START Records for the task

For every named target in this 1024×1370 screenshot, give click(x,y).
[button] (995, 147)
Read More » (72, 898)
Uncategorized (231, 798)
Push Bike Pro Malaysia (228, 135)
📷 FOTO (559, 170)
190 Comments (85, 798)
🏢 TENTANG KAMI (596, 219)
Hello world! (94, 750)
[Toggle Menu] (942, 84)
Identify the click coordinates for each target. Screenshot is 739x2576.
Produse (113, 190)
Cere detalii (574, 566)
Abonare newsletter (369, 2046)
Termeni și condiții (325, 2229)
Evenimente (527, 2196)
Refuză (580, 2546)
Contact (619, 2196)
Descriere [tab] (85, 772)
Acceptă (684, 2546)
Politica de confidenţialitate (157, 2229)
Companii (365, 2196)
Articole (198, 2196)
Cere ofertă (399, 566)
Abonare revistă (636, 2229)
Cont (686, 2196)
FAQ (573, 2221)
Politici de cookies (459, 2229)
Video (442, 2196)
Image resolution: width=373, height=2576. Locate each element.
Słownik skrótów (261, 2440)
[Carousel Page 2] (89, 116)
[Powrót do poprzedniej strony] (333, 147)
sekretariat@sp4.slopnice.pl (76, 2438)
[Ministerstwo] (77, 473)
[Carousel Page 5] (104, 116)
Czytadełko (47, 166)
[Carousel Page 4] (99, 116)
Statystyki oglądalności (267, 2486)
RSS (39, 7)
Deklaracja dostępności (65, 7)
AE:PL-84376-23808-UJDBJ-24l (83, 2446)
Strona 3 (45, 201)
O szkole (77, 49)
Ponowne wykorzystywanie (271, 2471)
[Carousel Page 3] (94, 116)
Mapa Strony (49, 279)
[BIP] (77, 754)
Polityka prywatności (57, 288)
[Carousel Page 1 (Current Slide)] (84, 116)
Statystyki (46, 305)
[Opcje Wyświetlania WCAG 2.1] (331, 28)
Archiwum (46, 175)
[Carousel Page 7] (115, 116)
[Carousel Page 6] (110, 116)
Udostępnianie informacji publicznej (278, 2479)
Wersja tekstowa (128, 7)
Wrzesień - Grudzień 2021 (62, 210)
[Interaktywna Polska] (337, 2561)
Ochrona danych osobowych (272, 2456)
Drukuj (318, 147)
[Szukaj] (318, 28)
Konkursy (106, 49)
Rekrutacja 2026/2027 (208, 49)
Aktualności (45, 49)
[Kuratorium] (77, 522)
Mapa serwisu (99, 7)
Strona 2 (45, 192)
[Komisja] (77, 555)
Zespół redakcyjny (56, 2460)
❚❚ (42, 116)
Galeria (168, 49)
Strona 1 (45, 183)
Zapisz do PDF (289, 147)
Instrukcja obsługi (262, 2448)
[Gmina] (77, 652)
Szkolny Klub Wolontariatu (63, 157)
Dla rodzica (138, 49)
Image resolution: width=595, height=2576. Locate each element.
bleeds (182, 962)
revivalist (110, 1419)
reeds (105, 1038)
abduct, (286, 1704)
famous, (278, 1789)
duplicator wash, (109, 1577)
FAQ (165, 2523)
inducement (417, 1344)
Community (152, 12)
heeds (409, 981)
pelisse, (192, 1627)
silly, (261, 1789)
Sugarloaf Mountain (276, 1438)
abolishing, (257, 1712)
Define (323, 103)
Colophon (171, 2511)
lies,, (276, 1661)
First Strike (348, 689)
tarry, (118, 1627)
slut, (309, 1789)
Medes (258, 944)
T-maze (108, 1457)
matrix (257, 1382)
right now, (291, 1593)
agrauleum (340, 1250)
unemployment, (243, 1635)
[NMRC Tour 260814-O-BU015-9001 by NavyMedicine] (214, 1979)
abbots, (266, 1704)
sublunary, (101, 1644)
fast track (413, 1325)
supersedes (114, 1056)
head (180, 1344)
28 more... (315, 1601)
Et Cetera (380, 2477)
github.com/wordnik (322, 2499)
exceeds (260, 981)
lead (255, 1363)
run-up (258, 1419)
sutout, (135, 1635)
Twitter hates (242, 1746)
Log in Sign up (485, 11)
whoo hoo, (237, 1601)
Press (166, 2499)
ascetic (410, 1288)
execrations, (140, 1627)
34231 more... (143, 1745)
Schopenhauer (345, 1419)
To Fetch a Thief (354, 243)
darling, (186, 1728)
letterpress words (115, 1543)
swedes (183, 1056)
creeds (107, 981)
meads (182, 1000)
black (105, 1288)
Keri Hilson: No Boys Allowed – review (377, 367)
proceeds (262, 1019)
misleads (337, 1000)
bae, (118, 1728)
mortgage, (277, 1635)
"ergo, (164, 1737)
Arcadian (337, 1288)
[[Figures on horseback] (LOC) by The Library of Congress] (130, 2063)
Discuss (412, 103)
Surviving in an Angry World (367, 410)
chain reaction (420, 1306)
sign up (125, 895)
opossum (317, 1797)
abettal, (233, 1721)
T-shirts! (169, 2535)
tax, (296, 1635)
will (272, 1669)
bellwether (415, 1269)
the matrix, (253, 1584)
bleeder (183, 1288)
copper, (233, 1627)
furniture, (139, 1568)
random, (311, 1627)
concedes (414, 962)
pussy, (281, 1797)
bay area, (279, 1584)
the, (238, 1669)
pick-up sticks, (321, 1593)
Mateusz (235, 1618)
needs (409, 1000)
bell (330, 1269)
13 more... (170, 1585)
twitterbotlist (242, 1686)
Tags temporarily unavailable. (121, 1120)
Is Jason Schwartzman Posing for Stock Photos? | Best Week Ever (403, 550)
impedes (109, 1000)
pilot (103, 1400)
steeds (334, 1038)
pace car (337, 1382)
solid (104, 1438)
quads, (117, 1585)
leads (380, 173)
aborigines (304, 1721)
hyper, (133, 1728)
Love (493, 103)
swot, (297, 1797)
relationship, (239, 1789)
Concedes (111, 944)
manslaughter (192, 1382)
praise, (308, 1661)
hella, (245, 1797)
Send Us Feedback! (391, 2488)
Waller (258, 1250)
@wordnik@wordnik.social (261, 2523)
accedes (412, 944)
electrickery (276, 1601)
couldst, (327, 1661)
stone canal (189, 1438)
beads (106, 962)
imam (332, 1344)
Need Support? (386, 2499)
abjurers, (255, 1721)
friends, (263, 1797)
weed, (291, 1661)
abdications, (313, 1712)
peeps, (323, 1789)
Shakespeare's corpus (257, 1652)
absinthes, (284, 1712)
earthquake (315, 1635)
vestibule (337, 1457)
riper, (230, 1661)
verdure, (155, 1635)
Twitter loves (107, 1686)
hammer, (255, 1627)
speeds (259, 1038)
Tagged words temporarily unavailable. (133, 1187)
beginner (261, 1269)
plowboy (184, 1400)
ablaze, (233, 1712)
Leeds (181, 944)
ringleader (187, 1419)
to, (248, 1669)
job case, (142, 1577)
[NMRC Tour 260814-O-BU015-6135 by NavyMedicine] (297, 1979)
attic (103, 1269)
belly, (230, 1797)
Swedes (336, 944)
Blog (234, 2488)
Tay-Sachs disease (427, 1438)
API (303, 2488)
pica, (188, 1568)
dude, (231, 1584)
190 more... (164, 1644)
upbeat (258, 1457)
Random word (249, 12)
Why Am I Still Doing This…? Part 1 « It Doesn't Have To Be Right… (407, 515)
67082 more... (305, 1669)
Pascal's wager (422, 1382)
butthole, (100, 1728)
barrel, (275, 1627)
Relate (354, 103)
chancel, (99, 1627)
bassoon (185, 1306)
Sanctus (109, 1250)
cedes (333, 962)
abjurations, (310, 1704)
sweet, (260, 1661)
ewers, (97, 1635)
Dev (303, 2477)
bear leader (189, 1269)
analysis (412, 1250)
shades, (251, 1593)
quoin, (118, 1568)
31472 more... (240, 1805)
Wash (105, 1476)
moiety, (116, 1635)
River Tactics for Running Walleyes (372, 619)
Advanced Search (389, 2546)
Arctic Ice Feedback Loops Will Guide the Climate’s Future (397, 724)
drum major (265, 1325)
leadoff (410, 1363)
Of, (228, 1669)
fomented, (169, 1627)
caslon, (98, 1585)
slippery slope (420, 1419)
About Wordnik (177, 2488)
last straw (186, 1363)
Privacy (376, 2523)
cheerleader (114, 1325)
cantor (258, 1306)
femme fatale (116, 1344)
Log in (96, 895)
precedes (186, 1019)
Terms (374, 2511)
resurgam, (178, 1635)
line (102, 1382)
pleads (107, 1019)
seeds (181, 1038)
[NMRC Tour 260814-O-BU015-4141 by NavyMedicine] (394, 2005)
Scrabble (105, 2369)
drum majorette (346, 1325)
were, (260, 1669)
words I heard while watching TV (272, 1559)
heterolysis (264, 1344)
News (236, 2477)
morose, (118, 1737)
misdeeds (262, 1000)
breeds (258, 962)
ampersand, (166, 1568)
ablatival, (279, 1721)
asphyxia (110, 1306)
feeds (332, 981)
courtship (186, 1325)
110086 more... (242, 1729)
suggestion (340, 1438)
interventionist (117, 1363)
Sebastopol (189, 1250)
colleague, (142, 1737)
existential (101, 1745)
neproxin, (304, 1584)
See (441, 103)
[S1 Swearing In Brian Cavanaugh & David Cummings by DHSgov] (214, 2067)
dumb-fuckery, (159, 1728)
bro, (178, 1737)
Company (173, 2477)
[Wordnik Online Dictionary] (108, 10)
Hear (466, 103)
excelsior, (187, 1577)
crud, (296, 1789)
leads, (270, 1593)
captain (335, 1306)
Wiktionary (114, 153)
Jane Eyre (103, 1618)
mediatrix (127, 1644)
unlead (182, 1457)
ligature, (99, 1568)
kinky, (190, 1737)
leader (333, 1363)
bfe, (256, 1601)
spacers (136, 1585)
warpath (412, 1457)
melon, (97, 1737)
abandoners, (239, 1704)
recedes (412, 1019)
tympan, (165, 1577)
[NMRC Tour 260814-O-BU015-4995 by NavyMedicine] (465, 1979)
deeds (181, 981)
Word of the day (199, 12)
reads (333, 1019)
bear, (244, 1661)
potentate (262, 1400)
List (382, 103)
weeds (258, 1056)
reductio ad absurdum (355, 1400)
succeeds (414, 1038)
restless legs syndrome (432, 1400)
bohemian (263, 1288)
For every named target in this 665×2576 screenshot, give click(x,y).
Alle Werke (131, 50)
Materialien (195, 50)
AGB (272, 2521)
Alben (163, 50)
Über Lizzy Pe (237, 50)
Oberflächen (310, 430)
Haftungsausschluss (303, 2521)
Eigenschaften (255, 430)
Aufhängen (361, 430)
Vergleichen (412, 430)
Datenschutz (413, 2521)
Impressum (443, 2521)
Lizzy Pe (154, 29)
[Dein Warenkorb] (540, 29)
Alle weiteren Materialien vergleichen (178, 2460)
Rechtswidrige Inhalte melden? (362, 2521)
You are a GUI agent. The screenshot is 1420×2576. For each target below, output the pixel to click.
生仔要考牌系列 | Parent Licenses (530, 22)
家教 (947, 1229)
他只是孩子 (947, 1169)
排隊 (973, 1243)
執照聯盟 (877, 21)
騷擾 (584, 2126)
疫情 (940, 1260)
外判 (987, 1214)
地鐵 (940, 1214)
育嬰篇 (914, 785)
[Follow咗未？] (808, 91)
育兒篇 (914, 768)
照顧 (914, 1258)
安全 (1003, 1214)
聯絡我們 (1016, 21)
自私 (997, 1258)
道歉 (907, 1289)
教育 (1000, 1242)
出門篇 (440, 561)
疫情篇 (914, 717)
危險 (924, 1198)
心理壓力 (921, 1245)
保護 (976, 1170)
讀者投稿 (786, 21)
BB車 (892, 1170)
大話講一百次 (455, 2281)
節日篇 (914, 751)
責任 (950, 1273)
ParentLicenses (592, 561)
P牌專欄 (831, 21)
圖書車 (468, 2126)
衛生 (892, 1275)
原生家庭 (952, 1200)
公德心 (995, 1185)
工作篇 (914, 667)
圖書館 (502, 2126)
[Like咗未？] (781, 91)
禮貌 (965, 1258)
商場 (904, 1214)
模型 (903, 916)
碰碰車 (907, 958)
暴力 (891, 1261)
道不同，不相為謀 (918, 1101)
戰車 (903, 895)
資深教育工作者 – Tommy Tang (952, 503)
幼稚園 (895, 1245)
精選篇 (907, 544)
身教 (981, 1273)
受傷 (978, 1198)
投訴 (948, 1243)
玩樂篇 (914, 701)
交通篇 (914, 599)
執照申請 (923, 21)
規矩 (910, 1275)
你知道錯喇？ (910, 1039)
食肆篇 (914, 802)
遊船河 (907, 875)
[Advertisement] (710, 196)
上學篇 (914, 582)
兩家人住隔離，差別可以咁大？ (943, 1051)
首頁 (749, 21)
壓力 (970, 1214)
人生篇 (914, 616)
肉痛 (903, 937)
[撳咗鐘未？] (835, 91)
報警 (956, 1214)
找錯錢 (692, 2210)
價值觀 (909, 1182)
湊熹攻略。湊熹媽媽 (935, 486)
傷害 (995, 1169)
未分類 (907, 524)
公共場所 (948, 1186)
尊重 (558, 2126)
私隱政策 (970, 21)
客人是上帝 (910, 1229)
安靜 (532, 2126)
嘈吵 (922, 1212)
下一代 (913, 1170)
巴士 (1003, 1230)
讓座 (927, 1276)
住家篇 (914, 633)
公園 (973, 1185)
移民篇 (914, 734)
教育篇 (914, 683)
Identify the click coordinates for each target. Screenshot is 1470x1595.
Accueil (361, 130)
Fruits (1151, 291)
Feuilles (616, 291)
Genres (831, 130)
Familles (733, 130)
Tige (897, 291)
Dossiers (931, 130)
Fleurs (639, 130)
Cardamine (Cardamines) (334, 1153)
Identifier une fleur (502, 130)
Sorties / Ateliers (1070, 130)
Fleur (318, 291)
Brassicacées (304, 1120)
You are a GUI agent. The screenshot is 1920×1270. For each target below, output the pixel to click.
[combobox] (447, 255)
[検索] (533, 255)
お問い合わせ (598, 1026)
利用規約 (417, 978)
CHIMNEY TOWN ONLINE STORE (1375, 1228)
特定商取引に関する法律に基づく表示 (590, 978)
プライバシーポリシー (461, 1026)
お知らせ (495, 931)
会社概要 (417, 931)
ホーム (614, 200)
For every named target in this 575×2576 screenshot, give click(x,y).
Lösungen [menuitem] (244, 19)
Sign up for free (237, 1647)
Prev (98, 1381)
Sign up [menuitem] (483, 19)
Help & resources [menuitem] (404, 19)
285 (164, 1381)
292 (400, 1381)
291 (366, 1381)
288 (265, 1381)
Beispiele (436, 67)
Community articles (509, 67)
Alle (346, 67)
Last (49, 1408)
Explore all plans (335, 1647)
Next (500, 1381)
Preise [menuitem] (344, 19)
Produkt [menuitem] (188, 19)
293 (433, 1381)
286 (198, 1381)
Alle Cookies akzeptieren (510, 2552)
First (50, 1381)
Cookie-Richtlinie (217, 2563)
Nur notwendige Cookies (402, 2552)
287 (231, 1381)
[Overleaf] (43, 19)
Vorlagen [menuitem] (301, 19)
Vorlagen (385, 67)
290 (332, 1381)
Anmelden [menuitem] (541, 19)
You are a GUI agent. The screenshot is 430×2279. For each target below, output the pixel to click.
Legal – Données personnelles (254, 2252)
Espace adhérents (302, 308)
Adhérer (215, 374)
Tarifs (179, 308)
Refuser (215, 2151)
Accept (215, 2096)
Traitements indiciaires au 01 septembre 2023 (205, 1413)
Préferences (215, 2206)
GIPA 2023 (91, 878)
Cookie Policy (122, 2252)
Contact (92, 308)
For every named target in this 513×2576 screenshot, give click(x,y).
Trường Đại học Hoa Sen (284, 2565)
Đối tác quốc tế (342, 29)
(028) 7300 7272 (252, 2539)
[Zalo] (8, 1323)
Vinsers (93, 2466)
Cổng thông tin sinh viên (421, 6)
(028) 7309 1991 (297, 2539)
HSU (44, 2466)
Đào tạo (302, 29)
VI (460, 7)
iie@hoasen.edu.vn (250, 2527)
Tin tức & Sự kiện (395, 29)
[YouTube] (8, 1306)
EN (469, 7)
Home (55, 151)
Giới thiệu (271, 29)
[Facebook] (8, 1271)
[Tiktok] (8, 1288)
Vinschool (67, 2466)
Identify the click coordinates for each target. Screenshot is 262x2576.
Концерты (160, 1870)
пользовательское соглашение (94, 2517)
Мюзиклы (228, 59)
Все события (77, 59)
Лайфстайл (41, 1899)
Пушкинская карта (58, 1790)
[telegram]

END Records for the task

Activity: Retype only the lines above between the line with "pace car (337, 1382)" and the line with "Blog (234, 2488)", counting those two lines as well, and keep every character as it is.

Answer space:
pace car (337, 1382)
solid (104, 1438)
quads, (117, 1585)
leads (380, 173)
aborigines (304, 1721)
hyper, (133, 1728)
Love (493, 103)
swot, (297, 1797)
relationship, (239, 1789)
Concedes (111, 944)
manslaughter (192, 1382)
praise, (308, 1661)
hella, (245, 1797)
Send Us Feedback! (391, 2488)
Waller (258, 1250)
@wordnik@wordnik.social (261, 2523)
accedes (412, 944)
electrickery (276, 1601)
couldst, (327, 1661)
stone canal (189, 1438)
beads (106, 962)
imam (332, 1344)
Need Support? (386, 2499)
abjurers, (255, 1721)
friends, (263, 1797)
weed, (291, 1661)
abdications, (313, 1712)
peeps, (323, 1789)
Shakespeare's corpus (257, 1652)
absinthes, (284, 1712)
earthquake (315, 1635)
vestibule (337, 1457)
riper, (230, 1661)
verdure, (155, 1635)
Twitter loves (107, 1686)
hammer, (255, 1627)
speeds (259, 1038)
Tagged words temporarily unavailable. (133, 1187)
beginner (261, 1269)
plowboy (184, 1400)
ablaze, (233, 1712)
Leeds (181, 944)
ringleader (187, 1419)
to, (248, 1669)
job case, (142, 1577)
[NMRC Tour 260814-O-BU015-6135 by NavyMedicine] (297, 1979)
attic (103, 1269)
belly, (230, 1797)
Swedes (336, 944)
Blog (234, 2488)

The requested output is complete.